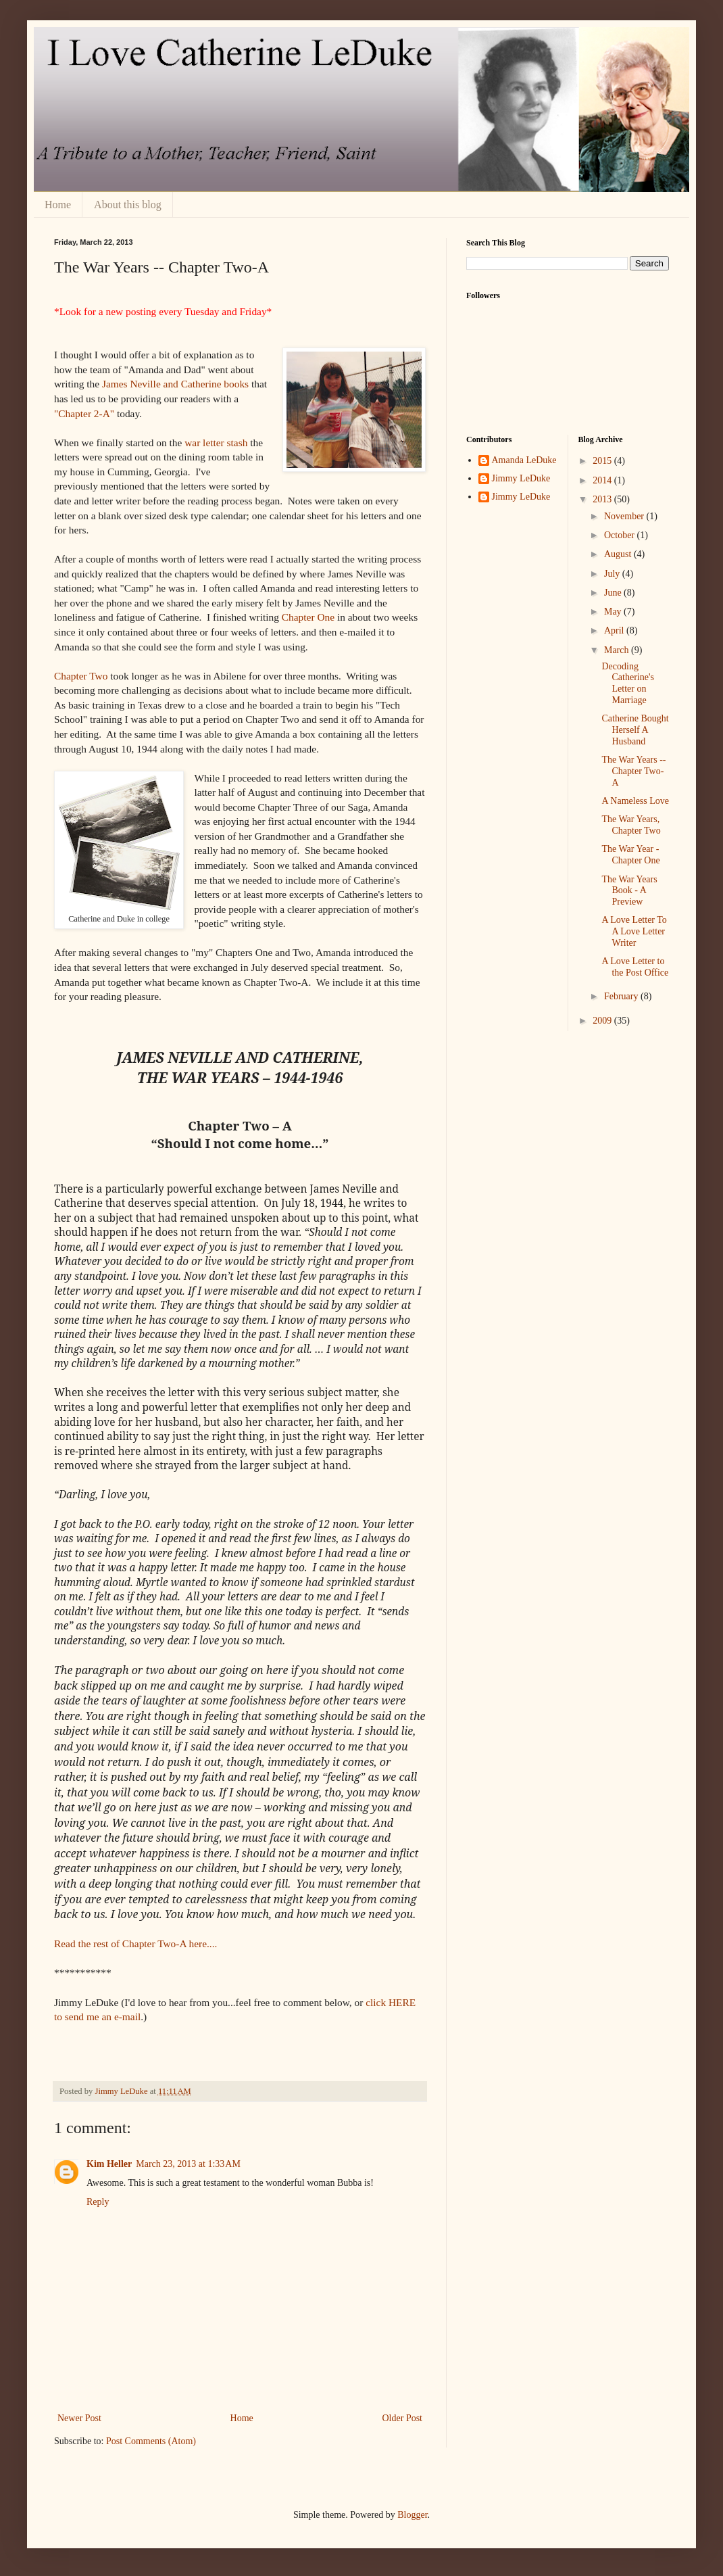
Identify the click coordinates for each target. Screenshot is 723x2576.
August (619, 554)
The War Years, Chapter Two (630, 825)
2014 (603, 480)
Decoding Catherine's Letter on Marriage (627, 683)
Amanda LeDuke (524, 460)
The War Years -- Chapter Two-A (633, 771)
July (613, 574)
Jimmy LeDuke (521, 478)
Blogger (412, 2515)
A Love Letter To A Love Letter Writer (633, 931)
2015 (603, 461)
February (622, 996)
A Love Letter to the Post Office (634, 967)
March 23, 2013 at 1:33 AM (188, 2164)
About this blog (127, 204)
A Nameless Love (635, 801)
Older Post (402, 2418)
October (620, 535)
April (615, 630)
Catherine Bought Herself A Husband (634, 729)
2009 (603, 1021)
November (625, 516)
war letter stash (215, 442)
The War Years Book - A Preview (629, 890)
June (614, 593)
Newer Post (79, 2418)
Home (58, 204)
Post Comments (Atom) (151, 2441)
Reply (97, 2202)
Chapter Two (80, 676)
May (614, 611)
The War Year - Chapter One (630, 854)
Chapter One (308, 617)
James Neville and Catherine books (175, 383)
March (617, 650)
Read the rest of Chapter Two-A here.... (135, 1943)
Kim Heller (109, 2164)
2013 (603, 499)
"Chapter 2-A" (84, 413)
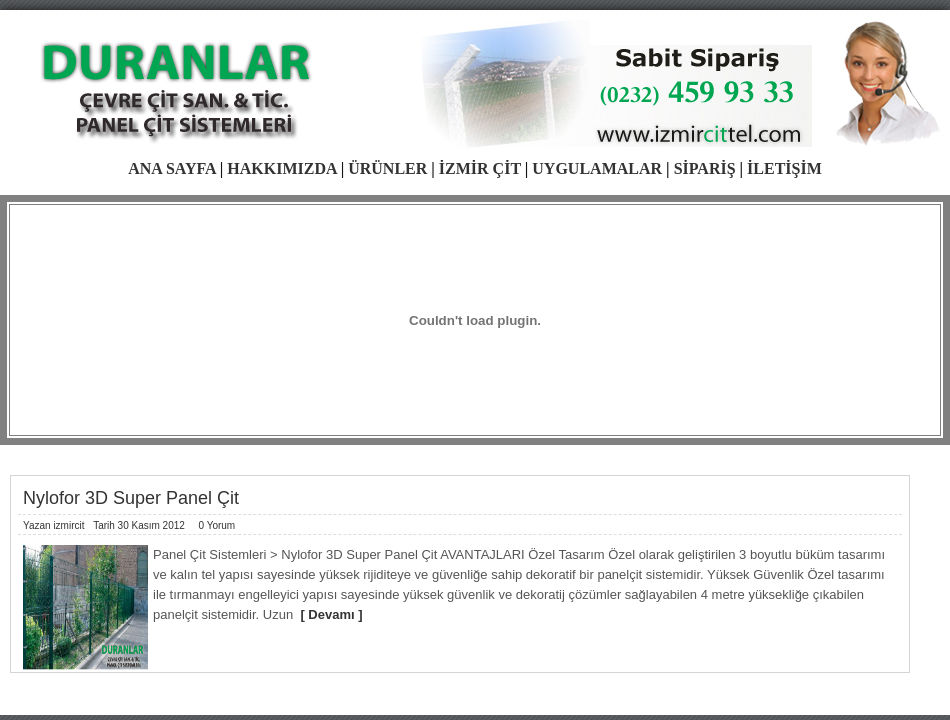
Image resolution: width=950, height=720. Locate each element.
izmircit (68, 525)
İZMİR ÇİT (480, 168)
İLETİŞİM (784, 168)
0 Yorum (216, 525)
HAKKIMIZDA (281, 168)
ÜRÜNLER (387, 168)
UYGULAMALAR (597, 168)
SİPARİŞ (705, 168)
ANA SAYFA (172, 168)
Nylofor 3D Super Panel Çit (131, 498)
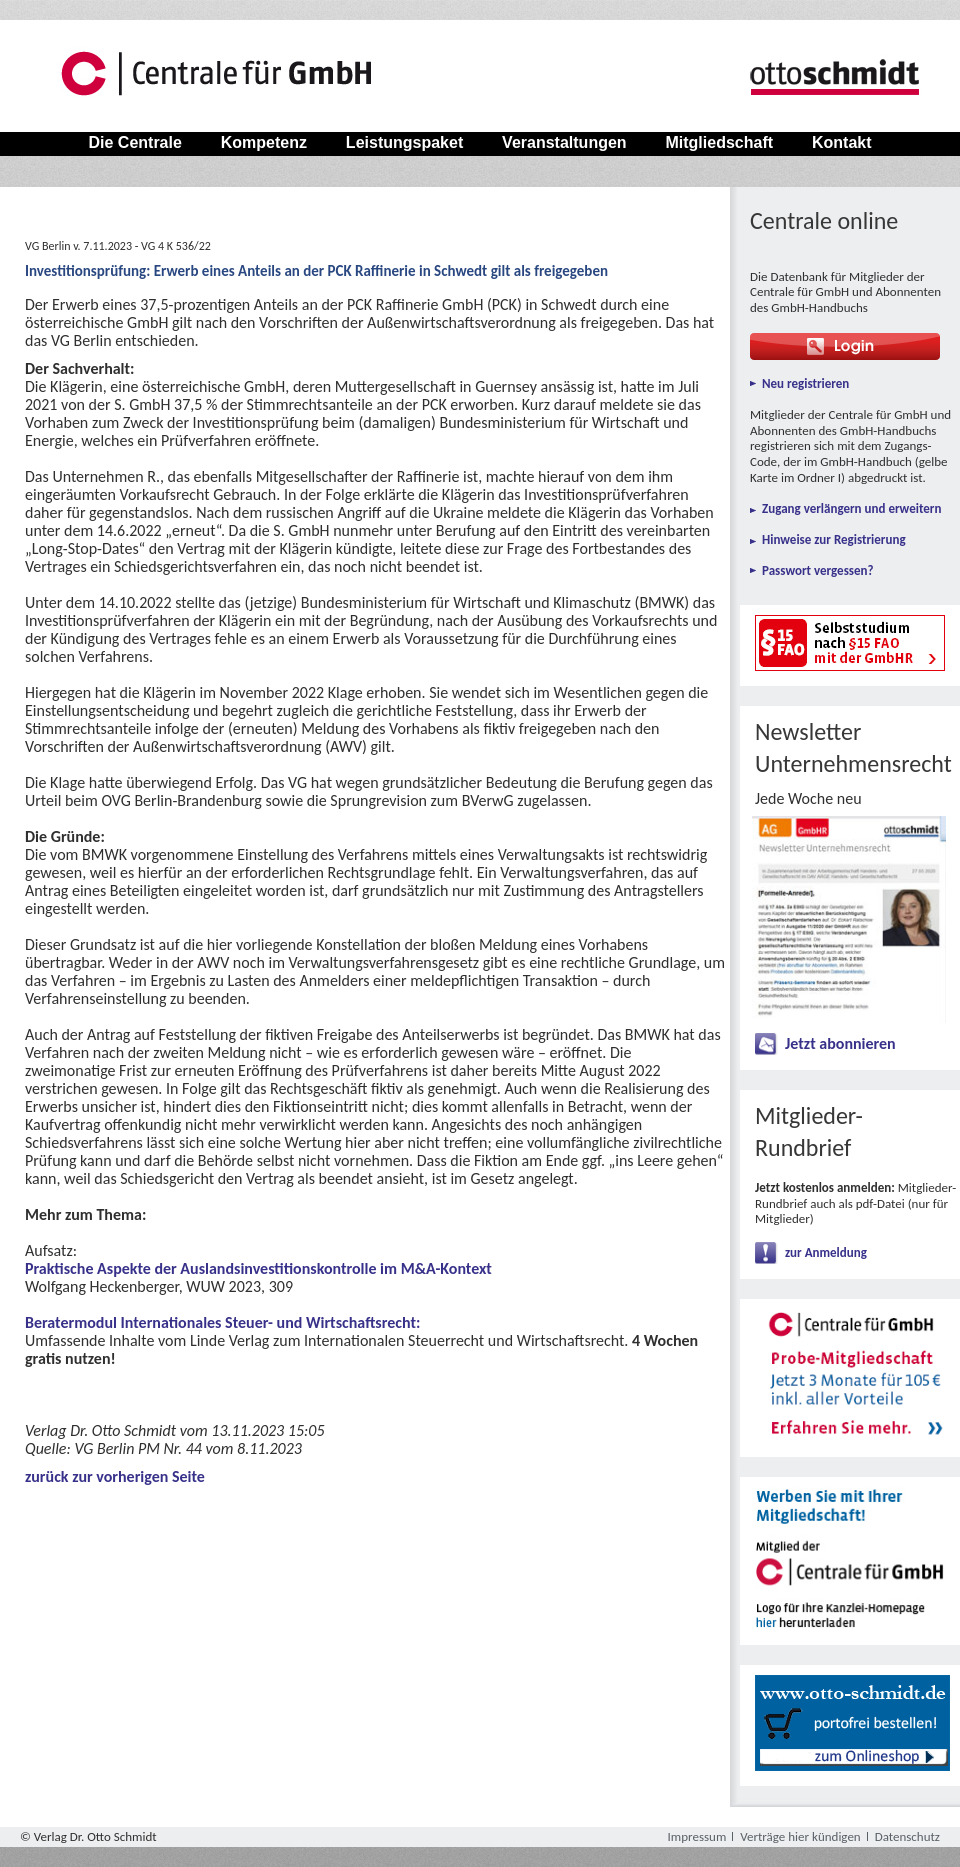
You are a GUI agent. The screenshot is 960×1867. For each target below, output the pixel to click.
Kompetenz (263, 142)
--
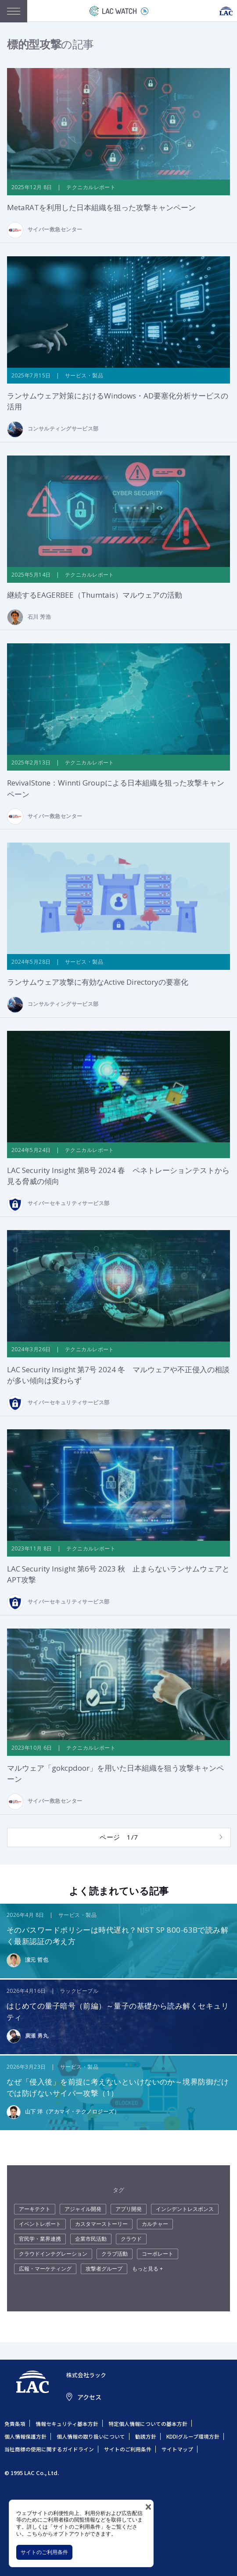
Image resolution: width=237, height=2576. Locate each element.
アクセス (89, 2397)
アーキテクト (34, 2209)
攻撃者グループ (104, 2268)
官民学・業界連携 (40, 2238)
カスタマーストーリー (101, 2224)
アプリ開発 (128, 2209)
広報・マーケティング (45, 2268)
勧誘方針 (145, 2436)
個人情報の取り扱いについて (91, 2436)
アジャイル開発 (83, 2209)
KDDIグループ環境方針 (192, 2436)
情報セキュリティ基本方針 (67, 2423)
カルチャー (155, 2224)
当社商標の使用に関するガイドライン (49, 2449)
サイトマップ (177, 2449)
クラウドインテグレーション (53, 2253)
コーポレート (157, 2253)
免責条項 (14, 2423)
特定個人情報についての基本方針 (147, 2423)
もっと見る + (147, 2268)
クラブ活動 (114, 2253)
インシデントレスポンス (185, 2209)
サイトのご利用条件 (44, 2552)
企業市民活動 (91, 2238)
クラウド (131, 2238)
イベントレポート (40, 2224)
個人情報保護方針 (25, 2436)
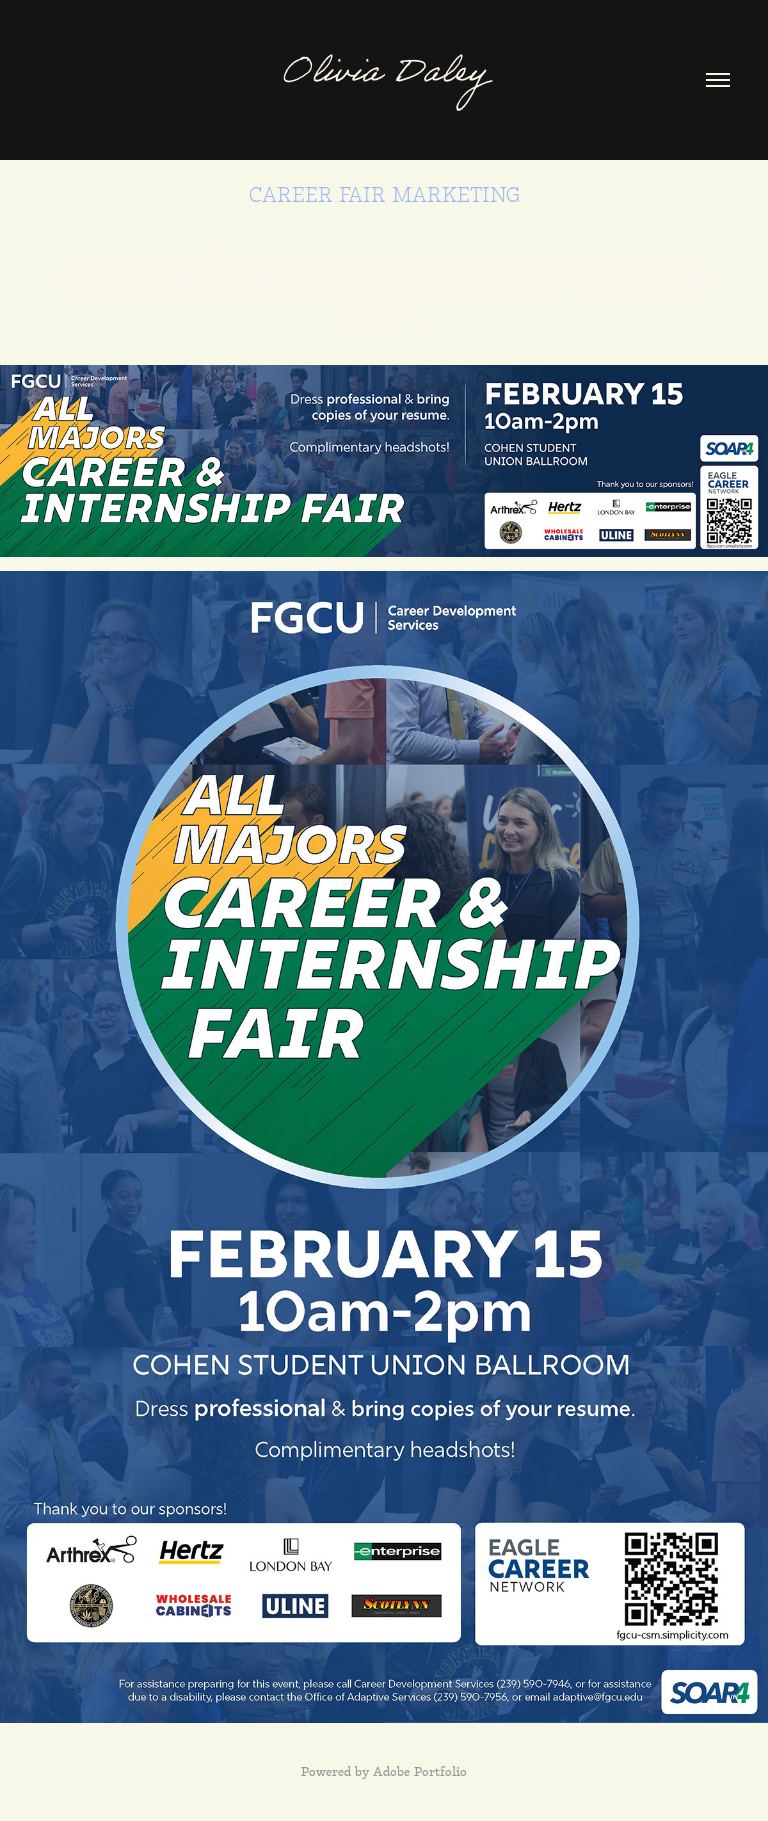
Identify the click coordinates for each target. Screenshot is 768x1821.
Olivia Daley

* PROBLEM REQUIREMENTS
Reproduce the lines starting at the line that contains "Newer Post (79, 2418)" and stopping after the line that contains "Nylofor 3D Super Panel Çit (131, 498)", with no pictures in your answer.

* THE REPLY
Newer Post (79, 2418)
Home (58, 204)
Post Comments (Atom) (151, 2441)
Reply (97, 2202)
Chapter Two (80, 676)
May (614, 611)
The War Year - Chapter One (630, 854)
Chapter One (308, 617)
James Neville and Catherine books (175, 383)
March (617, 650)
Read the rest of Chapter Two-A here.... (135, 1943)
Kim Heller (109, 2164)
2013 (603, 499)
"Chapter 2-A" (84, 413)
Image resolution: width=950, height=720. Locate each element.
izmircit (68, 525)
İZMİR ÇİT (480, 168)
İLETİŞİM (784, 168)
0 Yorum (216, 525)
HAKKIMIZDA (281, 168)
ÜRÜNLER (387, 168)
UYGULAMALAR (597, 168)
SİPARİŞ (705, 168)
ANA SAYFA (172, 168)
Nylofor 3D Super Panel Çit (131, 498)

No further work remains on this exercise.